When the line with "How do I perform: Click the cm" appears below, start repeating lines exactly, and keep going through the line with "Task: Rotate image right using toolbar icon"; add nothing outside that span.
::: RECORDS FOR THE EXERCISE
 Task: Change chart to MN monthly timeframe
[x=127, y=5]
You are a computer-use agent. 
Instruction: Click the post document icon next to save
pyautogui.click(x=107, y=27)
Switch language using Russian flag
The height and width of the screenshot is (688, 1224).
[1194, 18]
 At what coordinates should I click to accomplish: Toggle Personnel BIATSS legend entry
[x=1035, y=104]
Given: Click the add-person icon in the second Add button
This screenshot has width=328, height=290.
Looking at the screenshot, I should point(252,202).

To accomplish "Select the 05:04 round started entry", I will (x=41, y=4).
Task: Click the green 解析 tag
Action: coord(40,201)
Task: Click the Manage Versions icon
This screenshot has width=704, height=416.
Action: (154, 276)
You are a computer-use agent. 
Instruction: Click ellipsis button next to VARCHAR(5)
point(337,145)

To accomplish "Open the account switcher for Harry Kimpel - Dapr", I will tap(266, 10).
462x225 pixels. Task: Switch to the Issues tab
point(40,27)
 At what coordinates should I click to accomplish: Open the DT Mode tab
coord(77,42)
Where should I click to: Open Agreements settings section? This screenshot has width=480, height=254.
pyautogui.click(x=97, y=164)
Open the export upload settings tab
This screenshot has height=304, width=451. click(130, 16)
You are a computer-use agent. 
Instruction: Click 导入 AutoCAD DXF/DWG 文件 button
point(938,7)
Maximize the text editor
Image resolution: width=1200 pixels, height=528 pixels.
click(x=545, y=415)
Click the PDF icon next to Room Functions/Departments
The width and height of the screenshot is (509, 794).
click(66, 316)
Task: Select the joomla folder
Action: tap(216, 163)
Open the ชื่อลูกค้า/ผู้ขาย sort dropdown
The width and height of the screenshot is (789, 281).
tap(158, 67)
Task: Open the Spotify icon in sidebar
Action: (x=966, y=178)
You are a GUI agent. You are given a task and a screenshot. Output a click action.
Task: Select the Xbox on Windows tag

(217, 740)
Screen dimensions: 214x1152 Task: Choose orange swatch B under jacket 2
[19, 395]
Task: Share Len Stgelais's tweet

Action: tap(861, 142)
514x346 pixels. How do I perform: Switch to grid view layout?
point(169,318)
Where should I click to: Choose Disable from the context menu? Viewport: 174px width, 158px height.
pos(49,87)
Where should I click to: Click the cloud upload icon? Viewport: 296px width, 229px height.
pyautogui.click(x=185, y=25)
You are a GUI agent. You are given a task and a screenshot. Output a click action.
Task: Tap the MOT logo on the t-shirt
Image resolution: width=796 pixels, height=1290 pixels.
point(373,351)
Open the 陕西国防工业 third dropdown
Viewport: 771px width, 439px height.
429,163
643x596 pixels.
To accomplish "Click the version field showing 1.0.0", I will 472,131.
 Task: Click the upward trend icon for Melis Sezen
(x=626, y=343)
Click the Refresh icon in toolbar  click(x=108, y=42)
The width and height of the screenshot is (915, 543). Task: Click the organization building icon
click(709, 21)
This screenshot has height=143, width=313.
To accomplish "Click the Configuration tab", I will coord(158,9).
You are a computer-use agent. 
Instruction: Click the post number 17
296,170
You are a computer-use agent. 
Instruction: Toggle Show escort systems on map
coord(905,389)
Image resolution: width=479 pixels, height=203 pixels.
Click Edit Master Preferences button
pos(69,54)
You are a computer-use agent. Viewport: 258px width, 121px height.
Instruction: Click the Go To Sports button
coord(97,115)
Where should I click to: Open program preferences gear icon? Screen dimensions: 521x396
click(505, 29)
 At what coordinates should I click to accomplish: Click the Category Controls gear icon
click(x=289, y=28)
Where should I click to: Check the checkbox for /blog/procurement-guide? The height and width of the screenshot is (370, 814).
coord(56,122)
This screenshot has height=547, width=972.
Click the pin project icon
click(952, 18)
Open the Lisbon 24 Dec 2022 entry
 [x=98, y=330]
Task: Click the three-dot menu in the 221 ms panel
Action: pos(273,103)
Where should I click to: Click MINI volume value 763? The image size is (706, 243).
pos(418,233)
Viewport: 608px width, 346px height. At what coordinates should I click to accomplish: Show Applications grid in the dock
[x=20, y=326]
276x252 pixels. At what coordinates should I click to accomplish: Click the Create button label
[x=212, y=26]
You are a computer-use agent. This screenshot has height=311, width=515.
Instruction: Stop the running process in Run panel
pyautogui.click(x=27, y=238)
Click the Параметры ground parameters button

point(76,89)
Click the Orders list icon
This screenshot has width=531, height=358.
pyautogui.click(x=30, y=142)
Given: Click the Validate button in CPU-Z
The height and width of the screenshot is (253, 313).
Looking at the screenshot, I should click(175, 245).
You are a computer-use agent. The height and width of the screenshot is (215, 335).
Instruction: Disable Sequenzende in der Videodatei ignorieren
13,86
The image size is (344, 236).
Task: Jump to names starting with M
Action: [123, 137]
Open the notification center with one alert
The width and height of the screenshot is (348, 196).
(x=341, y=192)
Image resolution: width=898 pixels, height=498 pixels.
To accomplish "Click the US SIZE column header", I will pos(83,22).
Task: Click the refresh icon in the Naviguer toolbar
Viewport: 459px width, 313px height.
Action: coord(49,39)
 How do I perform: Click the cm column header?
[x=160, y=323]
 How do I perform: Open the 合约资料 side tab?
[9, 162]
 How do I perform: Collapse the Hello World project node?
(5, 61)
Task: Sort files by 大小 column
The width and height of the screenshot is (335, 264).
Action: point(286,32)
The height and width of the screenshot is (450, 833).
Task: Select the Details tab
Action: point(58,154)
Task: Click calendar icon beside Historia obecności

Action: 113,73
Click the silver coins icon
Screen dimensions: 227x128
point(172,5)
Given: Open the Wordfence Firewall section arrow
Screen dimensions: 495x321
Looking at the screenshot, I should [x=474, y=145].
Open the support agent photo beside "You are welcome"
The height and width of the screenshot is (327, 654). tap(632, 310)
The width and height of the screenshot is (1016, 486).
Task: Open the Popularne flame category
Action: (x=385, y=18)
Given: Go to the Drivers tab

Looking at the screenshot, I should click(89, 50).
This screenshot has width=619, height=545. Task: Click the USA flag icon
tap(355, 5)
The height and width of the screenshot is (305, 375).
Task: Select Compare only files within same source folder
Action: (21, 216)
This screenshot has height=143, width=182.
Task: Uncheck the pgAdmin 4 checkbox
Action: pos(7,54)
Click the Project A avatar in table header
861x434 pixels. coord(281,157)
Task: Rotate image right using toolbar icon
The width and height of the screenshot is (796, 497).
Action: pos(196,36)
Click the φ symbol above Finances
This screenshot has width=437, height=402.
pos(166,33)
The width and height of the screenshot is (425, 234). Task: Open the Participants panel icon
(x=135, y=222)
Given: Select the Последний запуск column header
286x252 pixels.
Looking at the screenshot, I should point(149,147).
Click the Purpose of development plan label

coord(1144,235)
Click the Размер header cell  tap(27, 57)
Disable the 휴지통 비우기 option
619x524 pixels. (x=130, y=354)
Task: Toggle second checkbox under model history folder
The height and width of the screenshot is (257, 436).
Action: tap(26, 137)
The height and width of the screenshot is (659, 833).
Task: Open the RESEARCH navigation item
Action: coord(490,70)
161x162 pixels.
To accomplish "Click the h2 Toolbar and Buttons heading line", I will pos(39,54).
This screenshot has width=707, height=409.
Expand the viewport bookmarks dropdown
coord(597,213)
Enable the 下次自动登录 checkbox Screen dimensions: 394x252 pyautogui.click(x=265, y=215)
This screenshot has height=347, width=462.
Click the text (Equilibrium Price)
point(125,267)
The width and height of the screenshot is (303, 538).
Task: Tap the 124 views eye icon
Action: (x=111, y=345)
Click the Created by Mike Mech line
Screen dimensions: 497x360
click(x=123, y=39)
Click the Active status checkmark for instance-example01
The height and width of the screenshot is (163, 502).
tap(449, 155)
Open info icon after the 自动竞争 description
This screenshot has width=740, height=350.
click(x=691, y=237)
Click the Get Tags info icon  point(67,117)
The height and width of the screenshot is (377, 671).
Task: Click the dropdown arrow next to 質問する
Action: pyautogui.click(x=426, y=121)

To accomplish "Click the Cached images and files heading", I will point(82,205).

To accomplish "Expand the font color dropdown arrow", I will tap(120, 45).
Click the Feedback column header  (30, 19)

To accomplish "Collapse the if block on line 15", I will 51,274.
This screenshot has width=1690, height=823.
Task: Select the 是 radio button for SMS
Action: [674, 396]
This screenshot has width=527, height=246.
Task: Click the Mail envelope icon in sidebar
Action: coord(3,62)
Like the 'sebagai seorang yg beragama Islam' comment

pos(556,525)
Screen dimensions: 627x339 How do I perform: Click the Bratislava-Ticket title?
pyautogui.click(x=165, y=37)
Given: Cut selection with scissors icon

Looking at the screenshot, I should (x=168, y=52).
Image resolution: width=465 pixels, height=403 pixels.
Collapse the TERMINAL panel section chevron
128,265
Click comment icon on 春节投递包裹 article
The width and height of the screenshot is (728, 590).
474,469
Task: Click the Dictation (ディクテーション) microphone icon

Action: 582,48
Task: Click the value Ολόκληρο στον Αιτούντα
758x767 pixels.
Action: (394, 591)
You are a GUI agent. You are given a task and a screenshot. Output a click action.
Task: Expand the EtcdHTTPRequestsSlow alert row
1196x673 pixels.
::::::
*ANSWER TO THIS PROBLEM*
 How do I perform: Click the cm column header?
[x=160, y=323]
 How do I perform: Open the 合约资料 side tab?
[9, 162]
 How do I perform: Collapse the Hello World project node?
(5, 61)
Task: Sort files by 大小 column
The width and height of the screenshot is (335, 264).
Action: point(286,32)
The height and width of the screenshot is (450, 833).
Task: Select the Details tab
Action: point(58,154)
Task: Click calendar icon beside Historia obecności

Action: 113,73
Click the silver coins icon
Screen dimensions: 227x128
point(172,5)
Given: Open the Wordfence Firewall section arrow
Screen dimensions: 495x321
Looking at the screenshot, I should [x=474, y=145].
Open the support agent photo beside "You are welcome"
The height and width of the screenshot is (327, 654). tap(632, 310)
The width and height of the screenshot is (1016, 486).
Task: Open the Popularne flame category
Action: (x=385, y=18)
Given: Go to the Drivers tab

Looking at the screenshot, I should click(89, 50).
This screenshot has width=619, height=545. Task: Click the USA flag icon
tap(355, 5)
The height and width of the screenshot is (305, 375).
Task: Select Compare only files within same source folder
Action: (21, 216)
This screenshot has height=143, width=182.
Task: Uncheck the pgAdmin 4 checkbox
Action: pos(7,54)
Click the Project A avatar in table header
861x434 pixels. coord(281,157)
Task: Rotate image right using toolbar icon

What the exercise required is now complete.